Patterns in static

Apophenia

Databases

These are convenience functions to handle interaction with SQLite or mySQL/mariaDB. They open one and only one database, and handle most of the interaction therewith for you.

You will probably first use apop_text_to_db to pull data into the database, then apop_query to clean the data in the database, and finally apop_query_to_data to pull some subset of the data out for analysis.

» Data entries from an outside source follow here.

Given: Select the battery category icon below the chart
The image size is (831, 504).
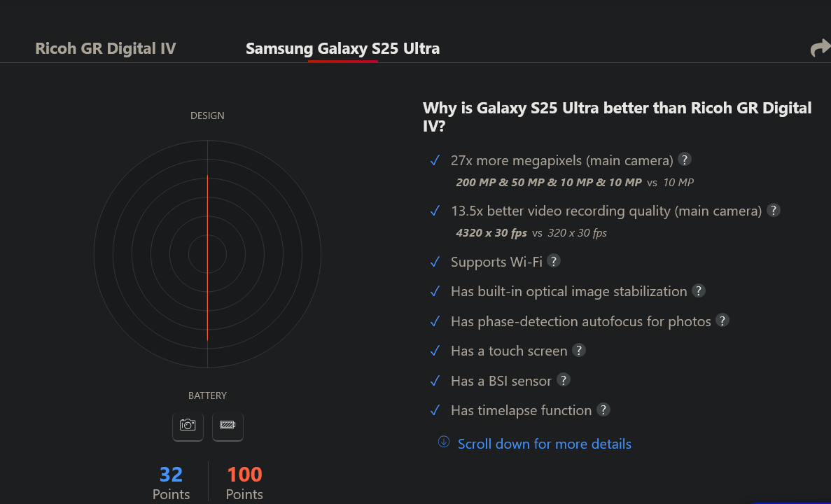Looking at the screenshot, I should [228, 426].
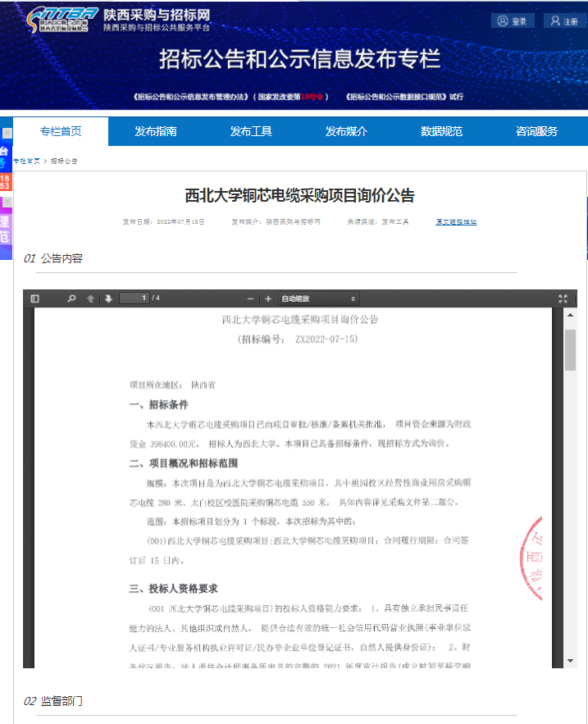Zoom out the PDF document

tap(252, 298)
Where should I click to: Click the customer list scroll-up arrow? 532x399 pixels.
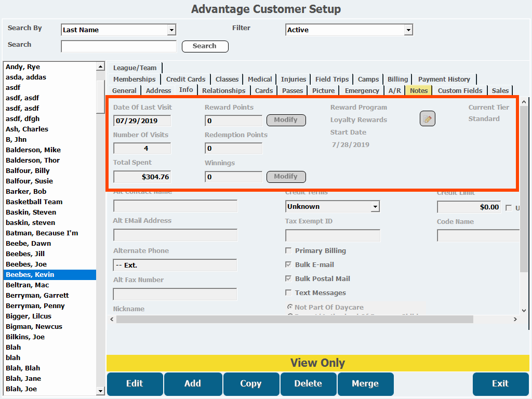click(x=100, y=67)
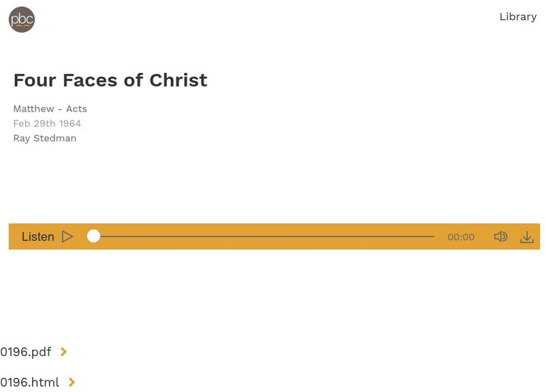The height and width of the screenshot is (392, 545).
Task: Click the playback slider handle
Action: (94, 235)
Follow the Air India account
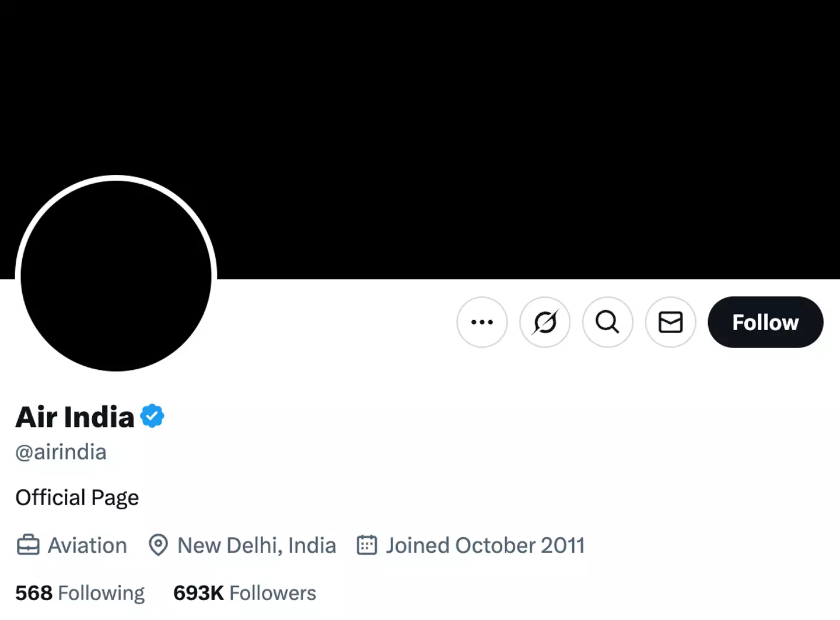The height and width of the screenshot is (620, 840). point(765,322)
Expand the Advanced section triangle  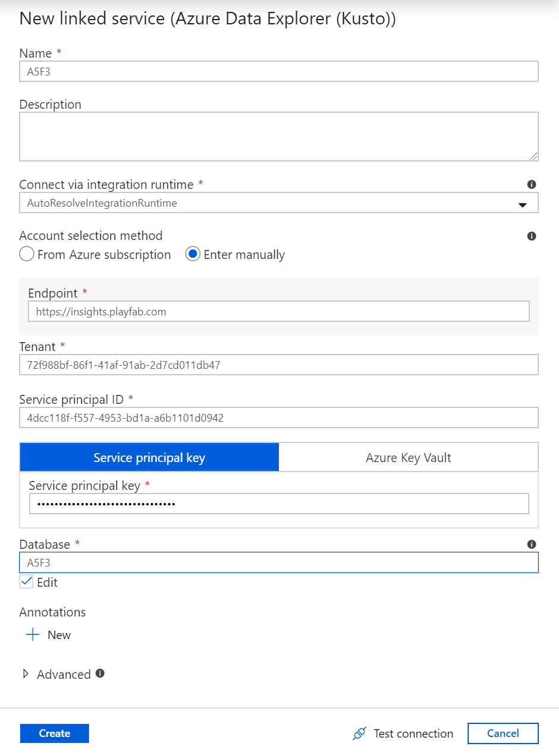(26, 674)
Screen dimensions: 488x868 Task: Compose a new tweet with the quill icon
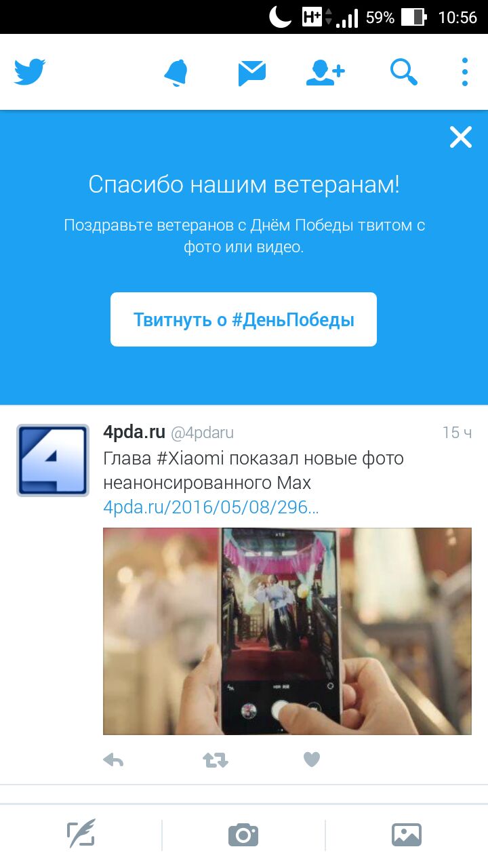click(x=81, y=834)
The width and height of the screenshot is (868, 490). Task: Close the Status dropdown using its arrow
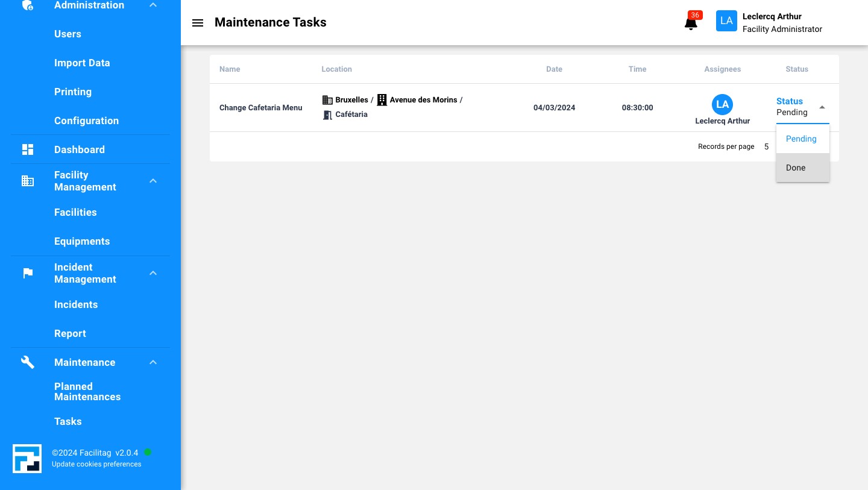click(822, 107)
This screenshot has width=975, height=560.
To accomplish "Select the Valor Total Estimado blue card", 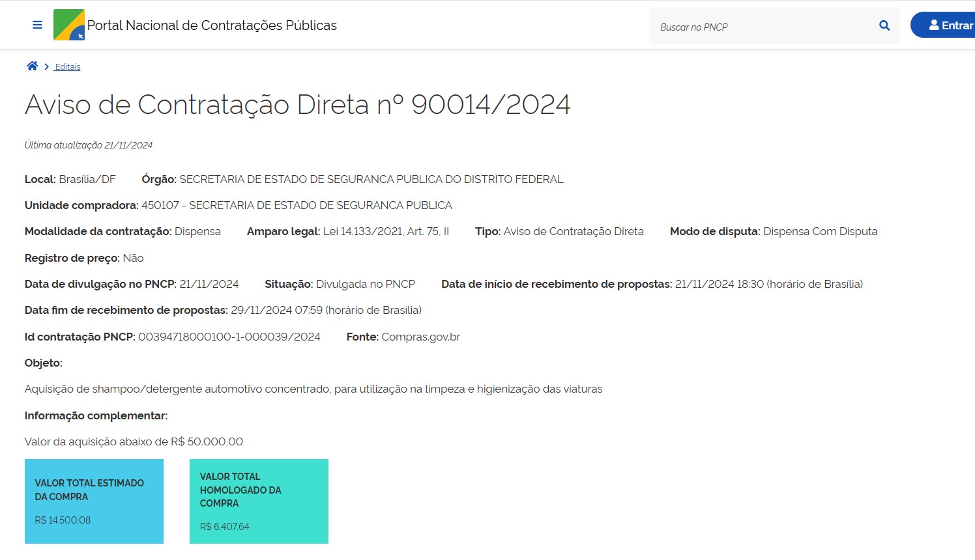I will tap(94, 501).
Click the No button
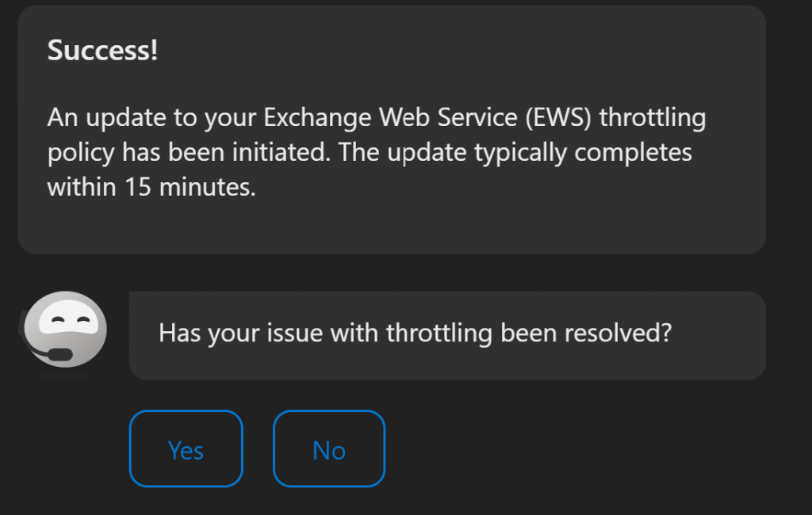This screenshot has height=515, width=812. [x=329, y=448]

  • In all cases, your query may be in printf form. For example:
    char tabname[] = "demographics";
    char colname[] = "heights";
    int min_height = 175;
    apop_query("select %s from %s where %s > %i", colname, tabname, colname, min_height);

See the Database moments (plus pow()!) section below for not-SQL-standard math functions that you can use when sending queries from Apophenia, such as pow, stddev, or sqrt.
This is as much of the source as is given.